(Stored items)

------------

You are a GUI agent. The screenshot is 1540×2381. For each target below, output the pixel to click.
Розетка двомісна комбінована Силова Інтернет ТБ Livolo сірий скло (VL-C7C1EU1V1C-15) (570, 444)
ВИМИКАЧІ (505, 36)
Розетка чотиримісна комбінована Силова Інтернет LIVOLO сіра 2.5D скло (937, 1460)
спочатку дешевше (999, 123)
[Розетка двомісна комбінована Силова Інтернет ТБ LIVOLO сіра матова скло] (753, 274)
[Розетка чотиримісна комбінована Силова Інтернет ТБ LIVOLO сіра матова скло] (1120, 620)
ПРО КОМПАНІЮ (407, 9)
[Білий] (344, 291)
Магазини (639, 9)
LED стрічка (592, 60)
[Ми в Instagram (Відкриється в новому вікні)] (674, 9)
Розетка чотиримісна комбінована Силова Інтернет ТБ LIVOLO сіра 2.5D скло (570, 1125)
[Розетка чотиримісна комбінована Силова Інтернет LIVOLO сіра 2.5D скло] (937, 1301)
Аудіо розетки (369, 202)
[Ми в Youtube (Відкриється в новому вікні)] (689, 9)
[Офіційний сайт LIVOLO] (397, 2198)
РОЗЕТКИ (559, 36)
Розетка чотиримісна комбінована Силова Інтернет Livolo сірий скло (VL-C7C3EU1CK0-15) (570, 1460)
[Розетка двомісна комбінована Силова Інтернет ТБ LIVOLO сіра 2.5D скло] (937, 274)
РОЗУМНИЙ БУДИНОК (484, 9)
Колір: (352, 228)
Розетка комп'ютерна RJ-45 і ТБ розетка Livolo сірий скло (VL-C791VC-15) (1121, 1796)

------------

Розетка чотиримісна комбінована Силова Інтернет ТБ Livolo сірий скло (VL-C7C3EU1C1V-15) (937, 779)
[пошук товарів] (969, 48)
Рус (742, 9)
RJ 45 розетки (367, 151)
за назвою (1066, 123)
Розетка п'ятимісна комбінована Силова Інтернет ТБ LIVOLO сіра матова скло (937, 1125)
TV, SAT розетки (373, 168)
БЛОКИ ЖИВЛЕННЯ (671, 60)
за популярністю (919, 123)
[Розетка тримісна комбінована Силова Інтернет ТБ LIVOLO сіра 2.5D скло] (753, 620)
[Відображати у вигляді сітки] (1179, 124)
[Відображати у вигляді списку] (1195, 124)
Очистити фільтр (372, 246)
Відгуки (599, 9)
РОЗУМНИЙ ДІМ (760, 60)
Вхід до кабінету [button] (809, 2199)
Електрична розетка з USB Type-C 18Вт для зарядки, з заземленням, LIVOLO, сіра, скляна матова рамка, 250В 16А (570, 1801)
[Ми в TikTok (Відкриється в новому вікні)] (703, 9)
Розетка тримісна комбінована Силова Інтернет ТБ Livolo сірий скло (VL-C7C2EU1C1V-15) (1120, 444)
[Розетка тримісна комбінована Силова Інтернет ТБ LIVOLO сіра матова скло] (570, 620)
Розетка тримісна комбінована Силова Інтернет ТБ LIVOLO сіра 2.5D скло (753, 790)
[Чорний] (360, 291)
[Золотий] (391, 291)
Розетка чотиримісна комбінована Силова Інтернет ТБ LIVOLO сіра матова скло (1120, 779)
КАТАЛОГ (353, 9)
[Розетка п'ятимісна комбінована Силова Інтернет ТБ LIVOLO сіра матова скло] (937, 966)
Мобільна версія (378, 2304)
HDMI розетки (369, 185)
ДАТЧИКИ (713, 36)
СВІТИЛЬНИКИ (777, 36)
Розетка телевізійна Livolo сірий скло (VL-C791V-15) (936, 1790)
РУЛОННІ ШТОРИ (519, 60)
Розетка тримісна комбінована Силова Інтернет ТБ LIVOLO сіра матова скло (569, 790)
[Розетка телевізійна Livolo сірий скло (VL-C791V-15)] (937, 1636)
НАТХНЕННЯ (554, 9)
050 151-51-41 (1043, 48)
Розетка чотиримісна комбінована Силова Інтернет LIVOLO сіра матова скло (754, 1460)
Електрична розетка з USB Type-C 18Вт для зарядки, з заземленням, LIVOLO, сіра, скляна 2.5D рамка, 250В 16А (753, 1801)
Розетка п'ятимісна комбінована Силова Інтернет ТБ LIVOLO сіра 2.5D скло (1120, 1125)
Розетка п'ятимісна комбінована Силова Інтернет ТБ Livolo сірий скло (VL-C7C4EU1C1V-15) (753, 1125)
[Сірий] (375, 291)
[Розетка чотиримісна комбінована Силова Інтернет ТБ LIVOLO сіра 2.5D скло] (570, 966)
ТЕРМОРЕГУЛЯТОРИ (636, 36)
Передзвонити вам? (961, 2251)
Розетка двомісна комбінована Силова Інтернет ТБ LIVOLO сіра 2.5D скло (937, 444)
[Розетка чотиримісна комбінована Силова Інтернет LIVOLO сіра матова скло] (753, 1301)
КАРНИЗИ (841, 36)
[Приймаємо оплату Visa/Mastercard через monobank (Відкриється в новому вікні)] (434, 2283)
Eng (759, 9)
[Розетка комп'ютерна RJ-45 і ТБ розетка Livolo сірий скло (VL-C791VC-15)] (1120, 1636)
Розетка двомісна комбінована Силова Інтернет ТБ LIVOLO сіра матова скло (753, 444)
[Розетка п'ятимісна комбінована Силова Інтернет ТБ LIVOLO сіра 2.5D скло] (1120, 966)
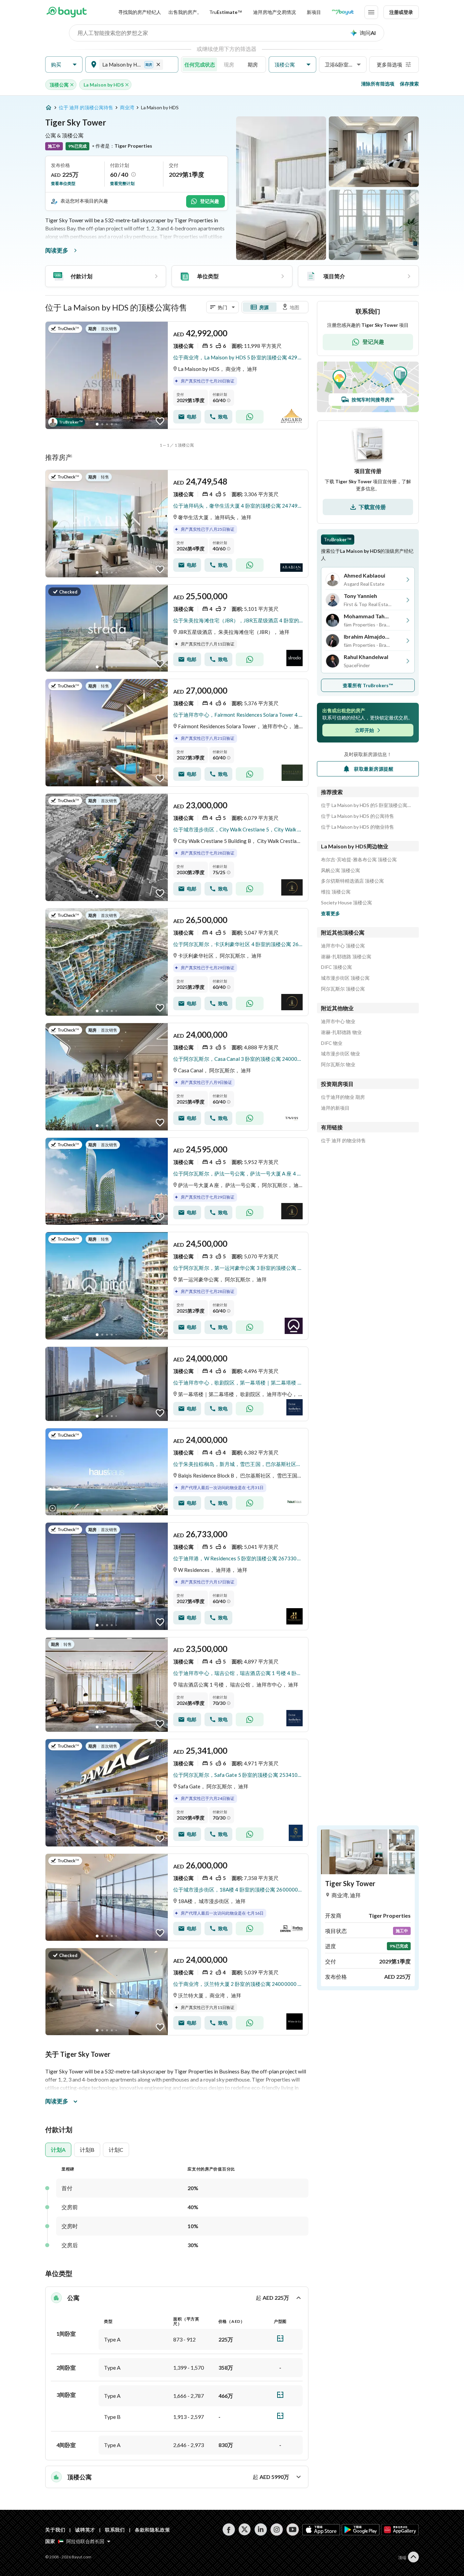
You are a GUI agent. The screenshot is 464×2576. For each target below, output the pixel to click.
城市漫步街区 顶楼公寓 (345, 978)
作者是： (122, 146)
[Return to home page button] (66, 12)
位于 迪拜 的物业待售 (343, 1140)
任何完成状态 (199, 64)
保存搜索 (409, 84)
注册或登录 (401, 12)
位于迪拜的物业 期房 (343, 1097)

------------

__Exercise requirements__: Only a number is wanted here: the count of lines above that hold the word "below".

__Task output__: 2